AOK-Pflegebericht 2018: Alarmierende Unterschiede in der Pflege-Qualität – wie auch kleine Schritte helfen können

Christian Beneker

Interessenkonflikte

27. Juni 2018

Es gibt Unterschiede in der Versorgungsqualität in deutschen Pflegeheimen – und diese sind alarmierend hoch. Das hat das wissenschaftliche Institut der AOK (WidO) in seinem jüngsten Pflegebericht 2018 z.B. anhand der Dekubitus-Fälle festgestellt [1]. „Und das liegt nicht nur an der Pflege“, sagt Dr. Antje Schwinger, Leiterin des Forschungsbereiches Pflege im WidO zu Medscape.

Tatsächlich haben die Autoren des Pflegeberichtes erstmals in Deutschland die Abrechnungsdaten sowohl der Pflegeversicherung als auch der Krankenversicherung der Patienten gemeinsam ausgewertet und damit nicht nur Pflegedaten, sondern auch medizinische Daten miteinbezogen, wie Schwinger erläutert.

 
In Kontrast zu 780.000 hochbetagten und multimorbiden Menschen in deutschen Pflegeheimen steht die umfassend untersuchte Fehlversorgung in diesen Einrichtungen. Autoren des Pflegeberichts
 

Nach Auswertung dieser Abrechnungsdaten von AOK-Versicherten aus 5.622 Pflegeheimen zeigen sich z.B. bei der Zahl der Antipsychotika-Verordnungen, der Harnwegsinfekte und der Dekubitus-Fälle große Unterschiede.

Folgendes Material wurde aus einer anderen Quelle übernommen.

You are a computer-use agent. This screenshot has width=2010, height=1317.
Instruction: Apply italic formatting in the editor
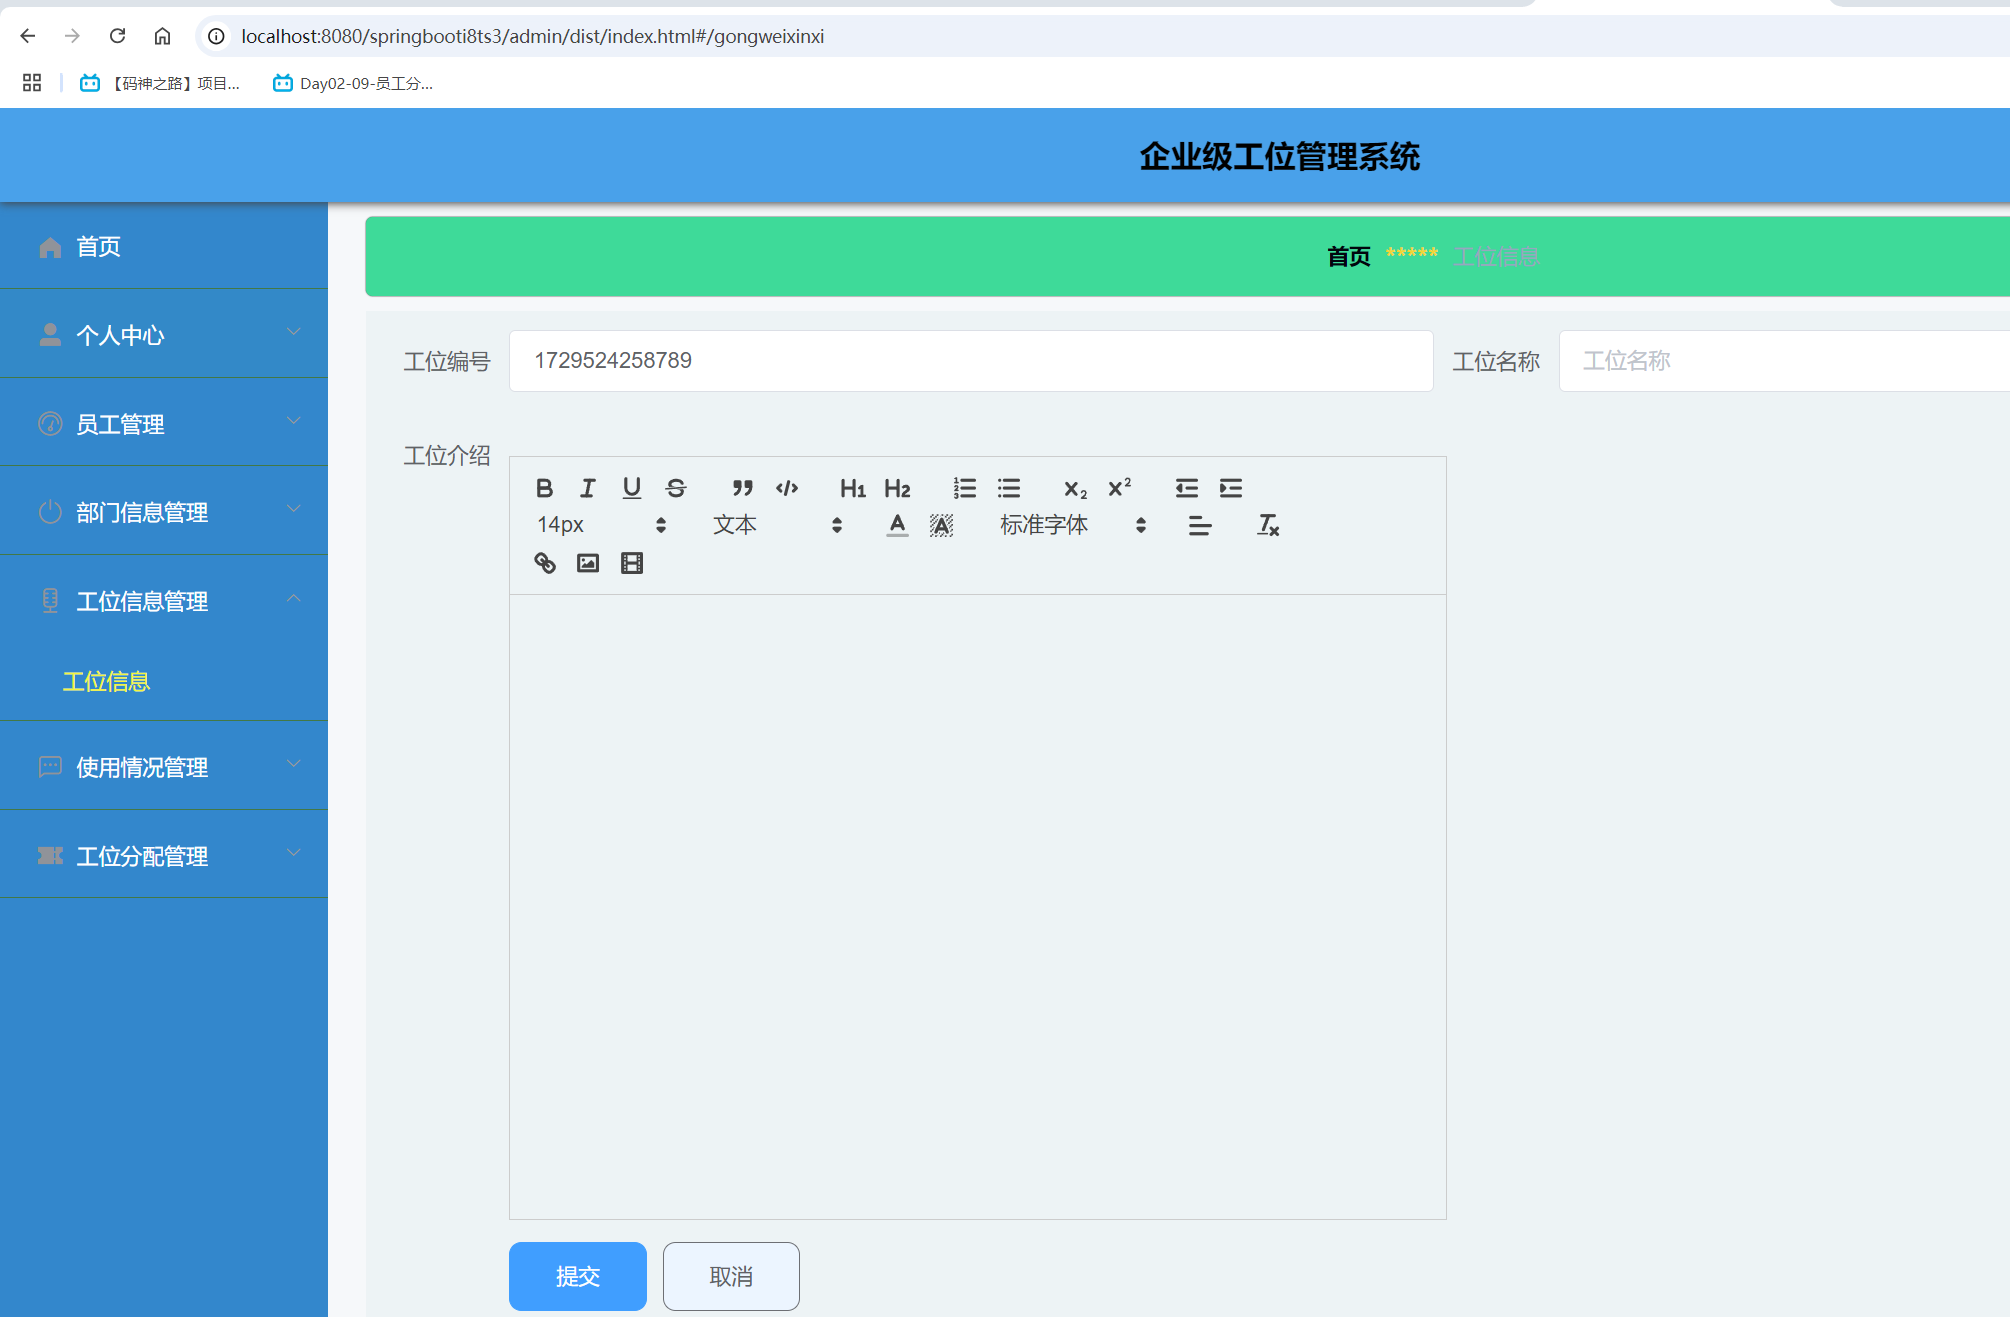[x=587, y=488]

Auch die Anzahl der Krankenhauseinweisungen, die durch „Vorsorge oder rechtzeitige Intervention im ambulanten Sektor“ hätten verhindert werden können (die sog. ambulant-sensitiven Hospitalisierungen), sowie die Zahl der versorgenden Ärzte in den Heimen gingen in die Betrachtung ein – mit erstaunlichen Erkenntnissen.

„In Kontrast zu 780.000 hochbetagten und multimorbiden Menschen in deutschen Pflegeheimen steht die umfassend untersuchte Fehlversorgung in diesen Einrichtungen“, resümieren die Autoren. Woher die großen Unterschiede rühren, legt die Studie nicht dar.

Große Unterschiede je nach Pflegeheim

Beispiel Dekubitus: Im Durchschnitt tritt jährlich bei 8,5 von 100 Heimbewohnern ein Druckgeschwür neu auf. Die AOK-Studie hat nun festgestellt: Das Viertel der Heime mit den meisten betroffenen Patienten hat mit 12 oder mehr neuen Dekubitus-Fällen im Jahr 3-mal so viele wie das Viertel der Heime mit den niedrigsten Raten. Gezählt wurde hier „die Häufigkeit von Bewohnern mit einer Dekubitus-Diagnose und mit einer Verordnung geeigneter Verbandsmaterialien zur Wundversorgung bzw. von Dekubitus-spezifischen Hilfsmitteln“, so die Studie.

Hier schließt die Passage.